(Pixel coordinate grounding data)
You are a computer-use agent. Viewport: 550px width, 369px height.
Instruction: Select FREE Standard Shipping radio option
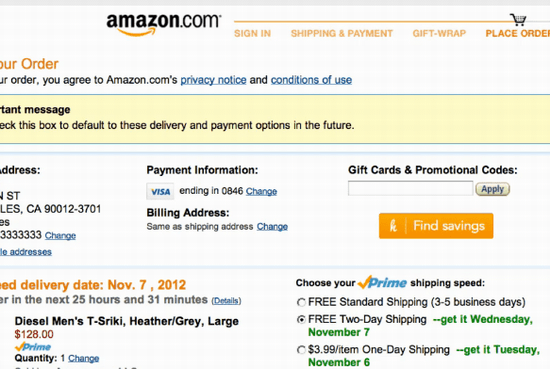(301, 302)
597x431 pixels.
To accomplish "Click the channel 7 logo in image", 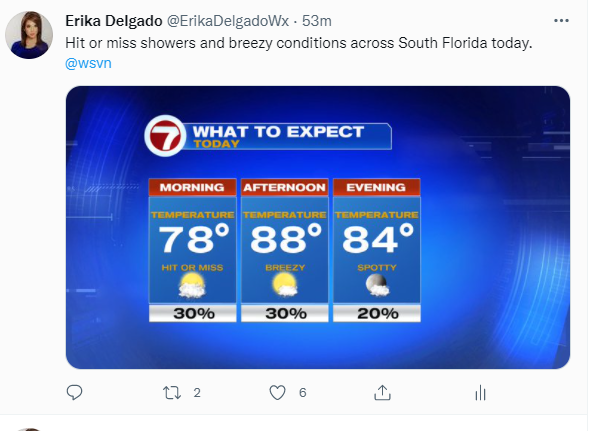I will click(165, 136).
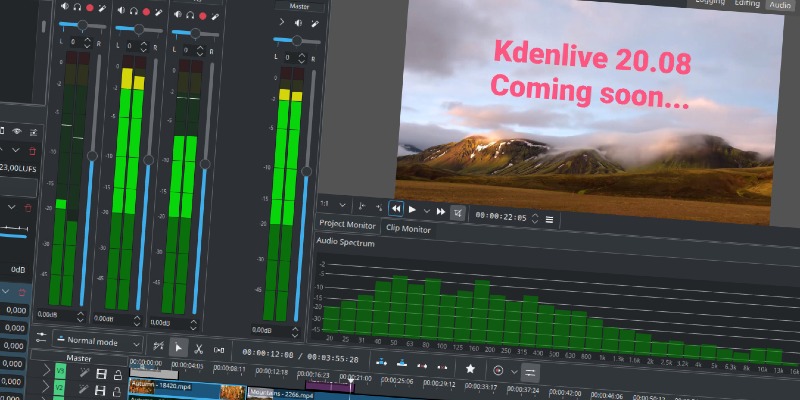The width and height of the screenshot is (800, 400).
Task: Open the Audio workspace layout
Action: point(778,5)
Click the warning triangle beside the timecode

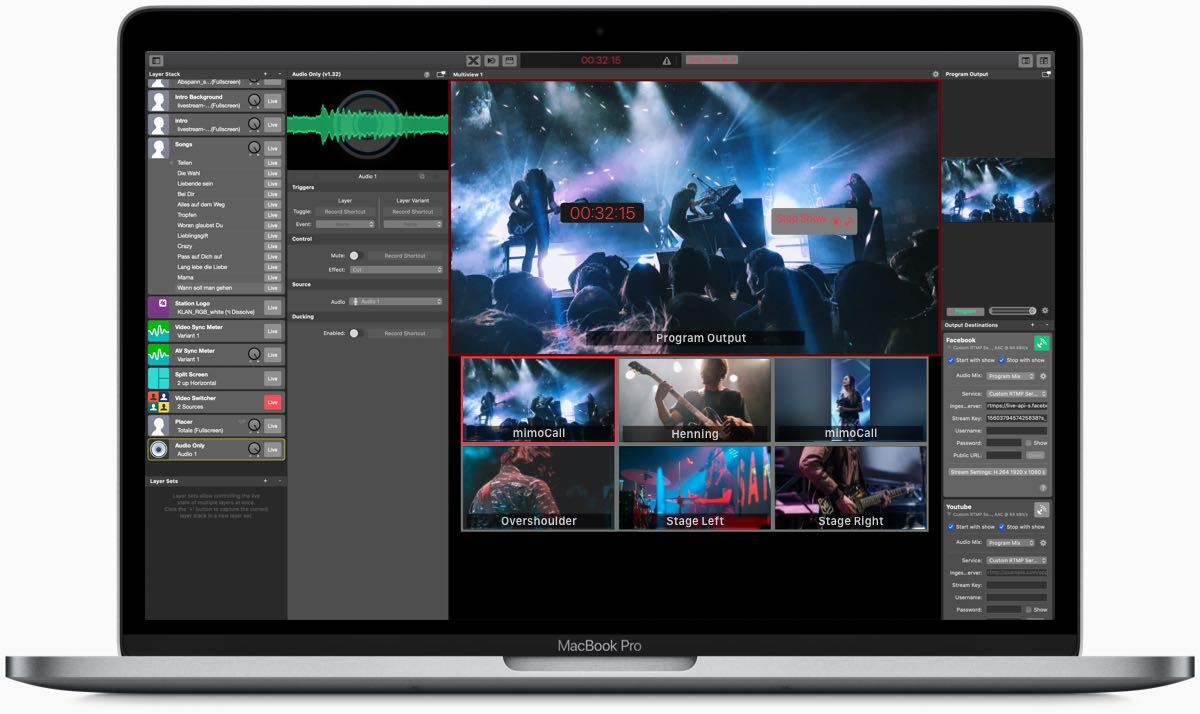coord(667,60)
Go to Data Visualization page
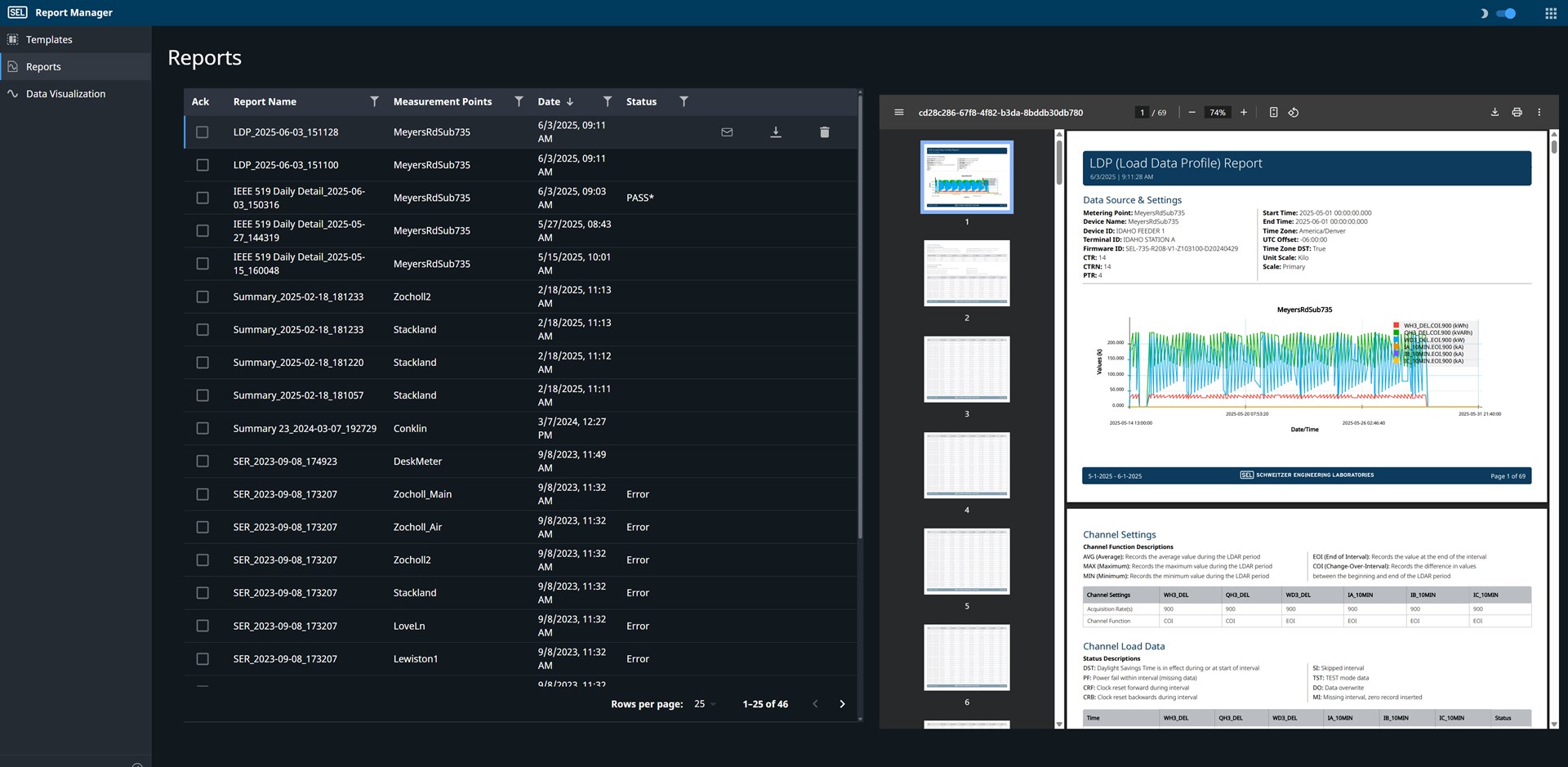 [x=65, y=94]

▸ WORK REQUEST
Copy exactly the lines from the one containing "Click the warning" through the final line of the records above, both included, and leave out any pictures.

▸ RESPONSE AREA
Click the warning triangle beside the timecode

coord(667,60)
Go to Data Visualization page
 [x=65, y=94]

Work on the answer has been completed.